== DATASET EXCERPTS
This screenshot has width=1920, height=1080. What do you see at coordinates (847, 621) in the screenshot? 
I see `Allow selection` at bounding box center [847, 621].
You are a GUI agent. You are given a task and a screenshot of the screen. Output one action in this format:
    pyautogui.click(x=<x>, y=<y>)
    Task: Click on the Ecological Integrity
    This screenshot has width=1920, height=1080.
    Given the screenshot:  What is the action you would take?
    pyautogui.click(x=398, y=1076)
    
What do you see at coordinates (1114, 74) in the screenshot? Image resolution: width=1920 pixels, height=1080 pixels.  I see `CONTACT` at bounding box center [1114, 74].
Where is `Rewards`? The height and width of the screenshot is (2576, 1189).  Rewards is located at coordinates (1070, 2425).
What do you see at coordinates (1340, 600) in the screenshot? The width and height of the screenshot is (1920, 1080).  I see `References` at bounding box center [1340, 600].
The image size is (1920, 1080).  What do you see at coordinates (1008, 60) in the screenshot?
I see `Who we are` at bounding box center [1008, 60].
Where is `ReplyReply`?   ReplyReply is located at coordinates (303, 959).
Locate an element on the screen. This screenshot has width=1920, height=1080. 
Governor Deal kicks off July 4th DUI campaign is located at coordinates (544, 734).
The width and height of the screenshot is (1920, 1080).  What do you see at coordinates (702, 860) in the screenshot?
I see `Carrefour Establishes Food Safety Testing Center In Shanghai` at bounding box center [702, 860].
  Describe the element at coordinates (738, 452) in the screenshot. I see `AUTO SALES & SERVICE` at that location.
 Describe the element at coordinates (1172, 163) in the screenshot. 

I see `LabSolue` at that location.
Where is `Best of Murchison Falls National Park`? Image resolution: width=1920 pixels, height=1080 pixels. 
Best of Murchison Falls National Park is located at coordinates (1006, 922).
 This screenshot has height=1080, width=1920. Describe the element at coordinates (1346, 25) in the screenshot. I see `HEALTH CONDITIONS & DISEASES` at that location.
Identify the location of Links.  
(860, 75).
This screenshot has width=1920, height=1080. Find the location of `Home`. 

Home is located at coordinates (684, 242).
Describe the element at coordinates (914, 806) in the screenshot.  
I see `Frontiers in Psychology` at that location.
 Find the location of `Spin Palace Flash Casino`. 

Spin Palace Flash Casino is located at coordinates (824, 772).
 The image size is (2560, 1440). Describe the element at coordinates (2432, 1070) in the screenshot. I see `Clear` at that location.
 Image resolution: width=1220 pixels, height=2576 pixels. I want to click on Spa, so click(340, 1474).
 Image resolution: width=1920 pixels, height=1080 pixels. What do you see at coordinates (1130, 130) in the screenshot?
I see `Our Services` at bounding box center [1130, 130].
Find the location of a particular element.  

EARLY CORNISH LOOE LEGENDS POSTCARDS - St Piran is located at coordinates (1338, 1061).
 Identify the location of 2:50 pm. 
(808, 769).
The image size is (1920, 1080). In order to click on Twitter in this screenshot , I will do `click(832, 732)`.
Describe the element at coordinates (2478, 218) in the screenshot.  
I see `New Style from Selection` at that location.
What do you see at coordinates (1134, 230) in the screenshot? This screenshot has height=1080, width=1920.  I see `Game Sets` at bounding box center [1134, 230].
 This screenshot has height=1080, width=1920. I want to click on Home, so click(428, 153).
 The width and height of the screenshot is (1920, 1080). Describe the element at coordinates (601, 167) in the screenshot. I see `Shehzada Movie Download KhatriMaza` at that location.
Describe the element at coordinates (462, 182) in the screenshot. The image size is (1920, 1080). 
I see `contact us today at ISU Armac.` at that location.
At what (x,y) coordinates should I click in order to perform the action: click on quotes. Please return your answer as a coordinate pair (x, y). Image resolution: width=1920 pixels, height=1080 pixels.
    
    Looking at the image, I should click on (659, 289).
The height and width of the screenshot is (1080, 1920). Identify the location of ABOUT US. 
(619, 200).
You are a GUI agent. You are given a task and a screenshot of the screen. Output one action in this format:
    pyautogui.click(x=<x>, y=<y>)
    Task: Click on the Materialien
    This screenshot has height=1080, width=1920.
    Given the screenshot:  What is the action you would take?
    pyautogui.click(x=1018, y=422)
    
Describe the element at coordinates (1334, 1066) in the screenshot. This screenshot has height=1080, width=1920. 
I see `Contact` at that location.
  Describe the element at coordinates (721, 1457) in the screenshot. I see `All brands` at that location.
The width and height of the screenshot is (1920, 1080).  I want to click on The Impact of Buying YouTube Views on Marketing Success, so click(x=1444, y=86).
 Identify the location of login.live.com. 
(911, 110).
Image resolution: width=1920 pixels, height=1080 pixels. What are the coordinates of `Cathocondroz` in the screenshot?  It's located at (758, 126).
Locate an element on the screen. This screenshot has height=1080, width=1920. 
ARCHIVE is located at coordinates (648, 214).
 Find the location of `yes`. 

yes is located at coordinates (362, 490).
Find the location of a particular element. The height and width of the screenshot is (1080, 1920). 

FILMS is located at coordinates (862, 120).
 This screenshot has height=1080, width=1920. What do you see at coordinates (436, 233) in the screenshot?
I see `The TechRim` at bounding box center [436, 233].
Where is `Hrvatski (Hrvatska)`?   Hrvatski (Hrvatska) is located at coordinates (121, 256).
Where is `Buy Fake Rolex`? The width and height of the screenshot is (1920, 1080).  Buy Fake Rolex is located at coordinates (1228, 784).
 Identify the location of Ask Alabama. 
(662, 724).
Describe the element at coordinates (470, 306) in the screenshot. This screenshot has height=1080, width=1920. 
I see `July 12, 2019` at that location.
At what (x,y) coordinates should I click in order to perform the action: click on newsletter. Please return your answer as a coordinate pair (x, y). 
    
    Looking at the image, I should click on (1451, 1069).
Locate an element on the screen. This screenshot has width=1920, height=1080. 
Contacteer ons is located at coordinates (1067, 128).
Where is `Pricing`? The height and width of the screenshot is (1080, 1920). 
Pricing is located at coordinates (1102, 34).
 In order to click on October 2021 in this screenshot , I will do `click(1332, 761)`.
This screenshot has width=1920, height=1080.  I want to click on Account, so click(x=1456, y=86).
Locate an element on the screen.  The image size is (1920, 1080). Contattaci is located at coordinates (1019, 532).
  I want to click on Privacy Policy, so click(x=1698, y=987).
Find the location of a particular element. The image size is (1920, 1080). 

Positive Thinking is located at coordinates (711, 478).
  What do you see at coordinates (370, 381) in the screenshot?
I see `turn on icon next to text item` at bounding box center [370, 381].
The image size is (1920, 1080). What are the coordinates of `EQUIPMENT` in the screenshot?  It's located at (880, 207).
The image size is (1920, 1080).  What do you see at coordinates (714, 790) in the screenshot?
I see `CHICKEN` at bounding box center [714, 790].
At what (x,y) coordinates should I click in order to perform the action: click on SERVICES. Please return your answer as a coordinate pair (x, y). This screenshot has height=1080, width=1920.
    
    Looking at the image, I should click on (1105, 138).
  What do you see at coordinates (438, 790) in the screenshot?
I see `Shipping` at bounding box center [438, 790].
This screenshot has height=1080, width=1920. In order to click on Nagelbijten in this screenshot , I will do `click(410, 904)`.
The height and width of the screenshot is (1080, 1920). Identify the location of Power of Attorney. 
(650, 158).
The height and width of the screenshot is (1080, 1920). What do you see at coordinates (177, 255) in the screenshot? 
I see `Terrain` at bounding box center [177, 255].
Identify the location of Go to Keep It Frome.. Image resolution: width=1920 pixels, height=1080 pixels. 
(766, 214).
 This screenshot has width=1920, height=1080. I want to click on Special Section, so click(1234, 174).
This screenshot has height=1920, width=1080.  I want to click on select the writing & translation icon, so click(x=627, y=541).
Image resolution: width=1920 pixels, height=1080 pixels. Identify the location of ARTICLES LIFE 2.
====
■ **PROBLEM TO SOLVE**
Output every line of the data above verbatim.

■ **ANSWER TO THE PROBLEM**
This screenshot has width=1920, height=1080. What do you see at coordinates (847, 621) in the screenshot? 
I see `Allow selection` at bounding box center [847, 621].
You are a GUI agent. You are given a task and a screenshot of the screen. Output one action in this format:
    pyautogui.click(x=<x>, y=<y>)
    Task: Click on the Ecological Integrity
    This screenshot has width=1920, height=1080.
    Given the screenshot:  What is the action you would take?
    pyautogui.click(x=398, y=1076)
    
What do you see at coordinates (1114, 74) in the screenshot? Image resolution: width=1920 pixels, height=1080 pixels.  I see `CONTACT` at bounding box center [1114, 74].
Where is `Rewards`? The height and width of the screenshot is (2576, 1189).  Rewards is located at coordinates (1070, 2425).
What do you see at coordinates (1340, 600) in the screenshot? The width and height of the screenshot is (1920, 1080).  I see `References` at bounding box center [1340, 600].
The image size is (1920, 1080).  What do you see at coordinates (1008, 60) in the screenshot?
I see `Who we are` at bounding box center [1008, 60].
Where is `ReplyReply`?   ReplyReply is located at coordinates (303, 959).
Locate an element on the screen. This screenshot has width=1920, height=1080. 
Governor Deal kicks off July 4th DUI campaign is located at coordinates (544, 734).
The width and height of the screenshot is (1920, 1080).  What do you see at coordinates (702, 860) in the screenshot?
I see `Carrefour Establishes Food Safety Testing Center In Shanghai` at bounding box center [702, 860].
  Describe the element at coordinates (738, 452) in the screenshot. I see `AUTO SALES & SERVICE` at that location.
 Describe the element at coordinates (1172, 163) in the screenshot. 

I see `LabSolue` at that location.
Where is `Best of Murchison Falls National Park`? Image resolution: width=1920 pixels, height=1080 pixels. 
Best of Murchison Falls National Park is located at coordinates (1006, 922).
 This screenshot has height=1080, width=1920. Describe the element at coordinates (1346, 25) in the screenshot. I see `HEALTH CONDITIONS & DISEASES` at that location.
Identify the location of Links.  
(860, 75).
This screenshot has width=1920, height=1080. Find the location of `Home`. 

Home is located at coordinates (684, 242).
Describe the element at coordinates (914, 806) in the screenshot.  
I see `Frontiers in Psychology` at that location.
 Find the location of `Spin Palace Flash Casino`. 

Spin Palace Flash Casino is located at coordinates (824, 772).
 The image size is (2560, 1440). Describe the element at coordinates (2432, 1070) in the screenshot. I see `Clear` at that location.
 Image resolution: width=1220 pixels, height=2576 pixels. I want to click on Spa, so click(340, 1474).
 Image resolution: width=1920 pixels, height=1080 pixels. What do you see at coordinates (1130, 130) in the screenshot?
I see `Our Services` at bounding box center [1130, 130].
Find the location of a particular element.  

EARLY CORNISH LOOE LEGENDS POSTCARDS - St Piran is located at coordinates (1338, 1061).
 Identify the location of 2:50 pm. 
(808, 769).
The image size is (1920, 1080). In order to click on Twitter in this screenshot , I will do `click(832, 732)`.
Describe the element at coordinates (2478, 218) in the screenshot.  
I see `New Style from Selection` at that location.
What do you see at coordinates (1134, 230) in the screenshot? This screenshot has height=1080, width=1920.  I see `Game Sets` at bounding box center [1134, 230].
 This screenshot has height=1080, width=1920. I want to click on Home, so click(428, 153).
 The width and height of the screenshot is (1920, 1080). Describe the element at coordinates (601, 167) in the screenshot. I see `Shehzada Movie Download KhatriMaza` at that location.
Describe the element at coordinates (462, 182) in the screenshot. The image size is (1920, 1080). 
I see `contact us today at ISU Armac.` at that location.
At what (x,y) coordinates should I click in order to perform the action: click on quotes. Please return your answer as a coordinate pair (x, y). Image resolution: width=1920 pixels, height=1080 pixels.
    
    Looking at the image, I should click on (659, 289).
The height and width of the screenshot is (1080, 1920). Identify the location of ABOUT US. 
(619, 200).
You are a GUI agent. You are given a task and a screenshot of the screen. Output one action in this format:
    pyautogui.click(x=<x>, y=<y>)
    Task: Click on the Materialien
    This screenshot has height=1080, width=1920.
    Given the screenshot:  What is the action you would take?
    pyautogui.click(x=1018, y=422)
    
Describe the element at coordinates (1334, 1066) in the screenshot. This screenshot has height=1080, width=1920. 
I see `Contact` at that location.
  Describe the element at coordinates (721, 1457) in the screenshot. I see `All brands` at that location.
The width and height of the screenshot is (1920, 1080).  I want to click on The Impact of Buying YouTube Views on Marketing Success, so click(x=1444, y=86).
 Identify the location of login.live.com. 
(911, 110).
Image resolution: width=1920 pixels, height=1080 pixels. What are the coordinates of `Cathocondroz` in the screenshot?  It's located at (758, 126).
Locate an element on the screen. This screenshot has height=1080, width=1920. 
ARCHIVE is located at coordinates (648, 214).
 Find the location of `yes`. 

yes is located at coordinates (362, 490).
Find the location of a particular element. The height and width of the screenshot is (1080, 1920). 

FILMS is located at coordinates (862, 120).
 This screenshot has height=1080, width=1920. What do you see at coordinates (436, 233) in the screenshot?
I see `The TechRim` at bounding box center [436, 233].
Where is `Hrvatski (Hrvatska)`?   Hrvatski (Hrvatska) is located at coordinates (121, 256).
Where is `Buy Fake Rolex`? The width and height of the screenshot is (1920, 1080).  Buy Fake Rolex is located at coordinates (1228, 784).
 Identify the location of Ask Alabama. 
(662, 724).
Describe the element at coordinates (470, 306) in the screenshot. This screenshot has height=1080, width=1920. 
I see `July 12, 2019` at that location.
At what (x,y) coordinates should I click in order to perform the action: click on newsletter. Please return your answer as a coordinate pair (x, y). 
    
    Looking at the image, I should click on (1451, 1069).
Locate an element on the screen. This screenshot has width=1920, height=1080. 
Contacteer ons is located at coordinates (1067, 128).
Where is `Pricing`? The height and width of the screenshot is (1080, 1920). 
Pricing is located at coordinates (1102, 34).
 In order to click on October 2021 in this screenshot , I will do `click(1332, 761)`.
This screenshot has width=1920, height=1080.  I want to click on Account, so click(x=1456, y=86).
Locate an element on the screen.  The image size is (1920, 1080). Contattaci is located at coordinates (1019, 532).
  I want to click on Privacy Policy, so click(x=1698, y=987).
Find the location of a particular element. The image size is (1920, 1080). 

Positive Thinking is located at coordinates (711, 478).
  What do you see at coordinates (370, 381) in the screenshot?
I see `turn on icon next to text item` at bounding box center [370, 381].
The image size is (1920, 1080). What are the coordinates of `EQUIPMENT` in the screenshot?  It's located at (880, 207).
The image size is (1920, 1080).  What do you see at coordinates (714, 790) in the screenshot?
I see `CHICKEN` at bounding box center [714, 790].
At what (x,y) coordinates should I click in order to perform the action: click on SERVICES. Please return your answer as a coordinate pair (x, y). This screenshot has height=1080, width=1920.
    
    Looking at the image, I should click on (1105, 138).
  What do you see at coordinates (438, 790) in the screenshot?
I see `Shipping` at bounding box center [438, 790].
This screenshot has height=1080, width=1920. In order to click on Nagelbijten in this screenshot , I will do `click(410, 904)`.
The height and width of the screenshot is (1080, 1920). Identify the location of Power of Attorney. 
(650, 158).
The height and width of the screenshot is (1080, 1920). What do you see at coordinates (177, 255) in the screenshot? 
I see `Terrain` at bounding box center [177, 255].
Identify the location of Go to Keep It Frome.. Image resolution: width=1920 pixels, height=1080 pixels. 
(766, 214).
 This screenshot has width=1920, height=1080. I want to click on Special Section, so click(1234, 174).
This screenshot has height=1920, width=1080.  I want to click on select the writing & translation icon, so click(x=627, y=541).
Image resolution: width=1920 pixels, height=1080 pixels. Identify the location of ARTICLES LIFE 2.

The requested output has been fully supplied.